Increased Expression of Inactive Rhomboid Protein 2 in Circulating Monocytes after Acute Myocardial Infarction.
Abstract
Increased TNF-alpha levels following acute myocardial infarction (AMI) contribute to impaired recovery of myocardial function. Interaction of inactive rhomboid protein 2 (iRhom2) with TNF-alpha converting enzyme (TACE) is required for TNF-alpha shedding from immune cells. We hypothesized that iRhom2 expression increases in circulating monocytes following AMI. Transcript levels of iRhom2, TACE and TNF-alpha were evaluated by quantitative real-time PCR in isolated monocytes of 50 AMI patients at admission (d1) and 3 days (d3) after.
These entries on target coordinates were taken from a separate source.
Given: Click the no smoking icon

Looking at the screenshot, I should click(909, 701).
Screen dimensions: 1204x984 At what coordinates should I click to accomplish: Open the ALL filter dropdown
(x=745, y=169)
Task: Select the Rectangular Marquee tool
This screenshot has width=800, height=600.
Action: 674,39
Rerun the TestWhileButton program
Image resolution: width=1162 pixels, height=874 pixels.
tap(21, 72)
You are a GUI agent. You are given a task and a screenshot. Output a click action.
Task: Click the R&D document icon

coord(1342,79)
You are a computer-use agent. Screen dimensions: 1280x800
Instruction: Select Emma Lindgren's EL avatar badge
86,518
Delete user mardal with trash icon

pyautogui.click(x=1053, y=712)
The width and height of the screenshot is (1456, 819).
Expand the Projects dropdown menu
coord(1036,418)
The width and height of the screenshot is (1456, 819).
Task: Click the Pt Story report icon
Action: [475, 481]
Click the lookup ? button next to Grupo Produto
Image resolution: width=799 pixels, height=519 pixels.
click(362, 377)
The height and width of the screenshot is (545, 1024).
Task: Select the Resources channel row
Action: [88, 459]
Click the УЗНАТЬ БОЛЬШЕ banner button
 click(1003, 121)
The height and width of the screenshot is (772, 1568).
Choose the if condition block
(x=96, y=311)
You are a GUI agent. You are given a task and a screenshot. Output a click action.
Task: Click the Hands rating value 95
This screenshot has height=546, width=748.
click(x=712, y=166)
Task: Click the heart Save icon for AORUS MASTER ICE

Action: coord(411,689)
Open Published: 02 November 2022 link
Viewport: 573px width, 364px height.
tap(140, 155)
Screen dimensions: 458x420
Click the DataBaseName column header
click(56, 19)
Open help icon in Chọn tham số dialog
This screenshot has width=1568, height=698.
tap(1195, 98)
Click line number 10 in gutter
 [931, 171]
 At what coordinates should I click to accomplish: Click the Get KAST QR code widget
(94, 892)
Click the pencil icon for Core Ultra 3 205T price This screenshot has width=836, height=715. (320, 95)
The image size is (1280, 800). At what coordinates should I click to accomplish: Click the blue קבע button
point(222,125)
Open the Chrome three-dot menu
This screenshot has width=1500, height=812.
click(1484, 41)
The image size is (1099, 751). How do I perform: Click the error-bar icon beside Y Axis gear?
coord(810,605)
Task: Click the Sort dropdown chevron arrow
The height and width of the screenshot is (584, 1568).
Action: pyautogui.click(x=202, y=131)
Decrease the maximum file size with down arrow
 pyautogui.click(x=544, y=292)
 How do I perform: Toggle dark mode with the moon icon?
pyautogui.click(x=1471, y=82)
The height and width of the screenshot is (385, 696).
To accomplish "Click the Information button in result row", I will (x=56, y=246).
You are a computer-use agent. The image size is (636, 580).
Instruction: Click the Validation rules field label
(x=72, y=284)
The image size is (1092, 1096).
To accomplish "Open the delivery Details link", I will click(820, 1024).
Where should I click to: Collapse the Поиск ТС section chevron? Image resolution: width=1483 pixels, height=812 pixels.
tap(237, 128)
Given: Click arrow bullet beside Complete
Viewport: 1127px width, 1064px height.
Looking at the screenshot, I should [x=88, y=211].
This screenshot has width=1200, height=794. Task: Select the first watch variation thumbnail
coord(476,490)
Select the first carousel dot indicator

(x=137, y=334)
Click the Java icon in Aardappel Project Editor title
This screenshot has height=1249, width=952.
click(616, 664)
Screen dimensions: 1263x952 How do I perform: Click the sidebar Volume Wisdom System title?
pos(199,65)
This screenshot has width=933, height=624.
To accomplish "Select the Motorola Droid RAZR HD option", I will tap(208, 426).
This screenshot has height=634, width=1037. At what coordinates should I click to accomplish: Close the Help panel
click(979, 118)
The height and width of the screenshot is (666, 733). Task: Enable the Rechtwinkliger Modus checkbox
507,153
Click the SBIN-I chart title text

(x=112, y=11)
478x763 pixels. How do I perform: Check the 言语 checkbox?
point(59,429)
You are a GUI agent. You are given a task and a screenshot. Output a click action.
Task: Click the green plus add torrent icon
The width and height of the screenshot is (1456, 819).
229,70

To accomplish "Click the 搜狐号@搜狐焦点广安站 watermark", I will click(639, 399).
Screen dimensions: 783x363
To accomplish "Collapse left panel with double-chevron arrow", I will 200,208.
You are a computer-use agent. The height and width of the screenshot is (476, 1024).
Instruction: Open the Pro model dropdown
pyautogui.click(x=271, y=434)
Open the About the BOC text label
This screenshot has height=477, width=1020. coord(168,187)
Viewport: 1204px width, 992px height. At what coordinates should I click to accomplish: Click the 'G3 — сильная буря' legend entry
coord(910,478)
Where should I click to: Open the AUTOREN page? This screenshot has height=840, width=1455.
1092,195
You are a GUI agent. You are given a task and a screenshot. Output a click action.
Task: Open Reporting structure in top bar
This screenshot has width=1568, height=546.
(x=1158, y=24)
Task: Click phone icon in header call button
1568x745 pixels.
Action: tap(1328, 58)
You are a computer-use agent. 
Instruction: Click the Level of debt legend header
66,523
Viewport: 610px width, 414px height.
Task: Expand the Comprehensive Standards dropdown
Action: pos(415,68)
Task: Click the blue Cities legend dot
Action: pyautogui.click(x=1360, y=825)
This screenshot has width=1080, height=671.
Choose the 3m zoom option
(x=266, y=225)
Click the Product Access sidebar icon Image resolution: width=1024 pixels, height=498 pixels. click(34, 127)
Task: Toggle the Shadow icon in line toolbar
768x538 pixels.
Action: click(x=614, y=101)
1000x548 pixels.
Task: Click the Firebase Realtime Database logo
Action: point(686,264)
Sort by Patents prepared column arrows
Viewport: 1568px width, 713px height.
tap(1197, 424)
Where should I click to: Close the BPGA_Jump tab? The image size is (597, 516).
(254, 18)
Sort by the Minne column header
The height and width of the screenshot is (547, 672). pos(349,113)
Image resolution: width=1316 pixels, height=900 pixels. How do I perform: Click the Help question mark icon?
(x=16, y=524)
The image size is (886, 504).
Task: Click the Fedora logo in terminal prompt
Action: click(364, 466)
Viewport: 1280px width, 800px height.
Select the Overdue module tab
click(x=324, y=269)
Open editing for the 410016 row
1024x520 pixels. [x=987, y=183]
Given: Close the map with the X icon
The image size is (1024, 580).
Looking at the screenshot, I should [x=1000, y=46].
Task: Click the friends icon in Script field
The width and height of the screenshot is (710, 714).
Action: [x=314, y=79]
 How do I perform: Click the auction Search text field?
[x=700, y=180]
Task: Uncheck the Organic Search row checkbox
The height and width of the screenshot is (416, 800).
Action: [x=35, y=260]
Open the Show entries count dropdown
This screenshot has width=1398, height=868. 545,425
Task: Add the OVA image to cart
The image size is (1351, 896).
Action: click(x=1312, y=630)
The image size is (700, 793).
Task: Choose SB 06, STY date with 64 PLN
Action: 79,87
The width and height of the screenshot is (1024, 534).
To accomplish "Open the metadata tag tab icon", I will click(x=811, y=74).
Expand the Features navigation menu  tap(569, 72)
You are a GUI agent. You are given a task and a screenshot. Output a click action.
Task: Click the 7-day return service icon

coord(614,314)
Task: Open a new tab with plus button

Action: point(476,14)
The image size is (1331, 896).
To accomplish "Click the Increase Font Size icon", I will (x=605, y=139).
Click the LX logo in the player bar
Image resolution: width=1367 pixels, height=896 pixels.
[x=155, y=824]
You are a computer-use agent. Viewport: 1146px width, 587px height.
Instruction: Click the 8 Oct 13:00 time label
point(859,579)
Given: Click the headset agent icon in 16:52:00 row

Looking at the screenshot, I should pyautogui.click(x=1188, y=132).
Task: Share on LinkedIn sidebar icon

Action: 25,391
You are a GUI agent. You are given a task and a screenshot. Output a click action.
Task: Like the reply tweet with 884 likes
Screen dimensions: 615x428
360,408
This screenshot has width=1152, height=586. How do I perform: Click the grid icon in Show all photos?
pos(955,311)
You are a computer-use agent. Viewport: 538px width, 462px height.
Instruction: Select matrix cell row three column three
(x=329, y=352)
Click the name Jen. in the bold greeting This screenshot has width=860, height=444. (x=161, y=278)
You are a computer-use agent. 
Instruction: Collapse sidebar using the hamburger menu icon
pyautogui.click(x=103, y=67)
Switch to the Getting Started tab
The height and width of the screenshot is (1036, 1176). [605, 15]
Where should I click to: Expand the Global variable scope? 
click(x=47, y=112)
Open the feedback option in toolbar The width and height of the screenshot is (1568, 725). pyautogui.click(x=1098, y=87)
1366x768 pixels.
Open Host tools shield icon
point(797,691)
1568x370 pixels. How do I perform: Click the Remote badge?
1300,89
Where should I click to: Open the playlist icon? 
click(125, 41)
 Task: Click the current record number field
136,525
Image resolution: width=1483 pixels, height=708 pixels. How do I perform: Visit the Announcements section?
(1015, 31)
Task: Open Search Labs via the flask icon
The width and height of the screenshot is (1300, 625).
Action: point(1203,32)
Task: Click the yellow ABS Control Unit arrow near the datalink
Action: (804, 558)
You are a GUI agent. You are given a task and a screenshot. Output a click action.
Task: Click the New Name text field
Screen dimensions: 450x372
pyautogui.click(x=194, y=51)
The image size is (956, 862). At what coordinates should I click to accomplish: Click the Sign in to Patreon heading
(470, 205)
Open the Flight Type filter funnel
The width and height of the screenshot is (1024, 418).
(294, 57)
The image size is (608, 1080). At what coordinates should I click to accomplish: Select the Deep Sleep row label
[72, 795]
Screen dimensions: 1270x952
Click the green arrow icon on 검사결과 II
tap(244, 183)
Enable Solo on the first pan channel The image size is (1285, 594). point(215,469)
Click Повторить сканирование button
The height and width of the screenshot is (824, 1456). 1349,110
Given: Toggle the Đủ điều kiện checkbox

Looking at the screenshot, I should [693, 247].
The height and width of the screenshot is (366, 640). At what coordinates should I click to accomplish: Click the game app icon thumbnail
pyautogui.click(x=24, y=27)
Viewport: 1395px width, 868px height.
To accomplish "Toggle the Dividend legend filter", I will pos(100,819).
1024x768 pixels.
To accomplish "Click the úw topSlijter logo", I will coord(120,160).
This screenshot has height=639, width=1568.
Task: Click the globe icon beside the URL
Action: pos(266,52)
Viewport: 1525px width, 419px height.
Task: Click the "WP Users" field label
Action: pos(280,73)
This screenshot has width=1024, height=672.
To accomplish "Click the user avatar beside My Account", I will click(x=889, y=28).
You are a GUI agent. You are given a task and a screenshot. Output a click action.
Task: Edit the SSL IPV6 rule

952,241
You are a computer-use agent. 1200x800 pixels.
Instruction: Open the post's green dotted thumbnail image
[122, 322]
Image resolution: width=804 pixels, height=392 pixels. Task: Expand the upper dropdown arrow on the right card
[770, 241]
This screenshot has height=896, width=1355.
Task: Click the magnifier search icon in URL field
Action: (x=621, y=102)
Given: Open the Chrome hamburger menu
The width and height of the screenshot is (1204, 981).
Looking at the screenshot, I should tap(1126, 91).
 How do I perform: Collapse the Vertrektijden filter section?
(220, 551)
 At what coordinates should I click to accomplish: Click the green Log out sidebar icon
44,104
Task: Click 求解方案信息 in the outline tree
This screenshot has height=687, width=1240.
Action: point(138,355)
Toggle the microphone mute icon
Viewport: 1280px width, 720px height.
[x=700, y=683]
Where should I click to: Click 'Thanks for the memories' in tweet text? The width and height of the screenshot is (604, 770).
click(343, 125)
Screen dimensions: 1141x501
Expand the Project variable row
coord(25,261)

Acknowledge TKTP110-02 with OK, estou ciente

We observed a significant increase in levels of iRhom2 mRNA expression in monocytes between d1-3, while TNF-alpha and TACE mRNA expression remained unchanged. At d3, iRhom2 mRNA expression positively correlated with levels of intermediate monocytes or serum TNF-alpha, and negatively with LV systolic function. iRhom2 may contribute to regulation of post-infarction inflammation and is associated with LV dysfunction following AMI. iRhom2 modulation should be evaluated as a potential therapeutic strategy to attenuate cardiac remodeling following AMI.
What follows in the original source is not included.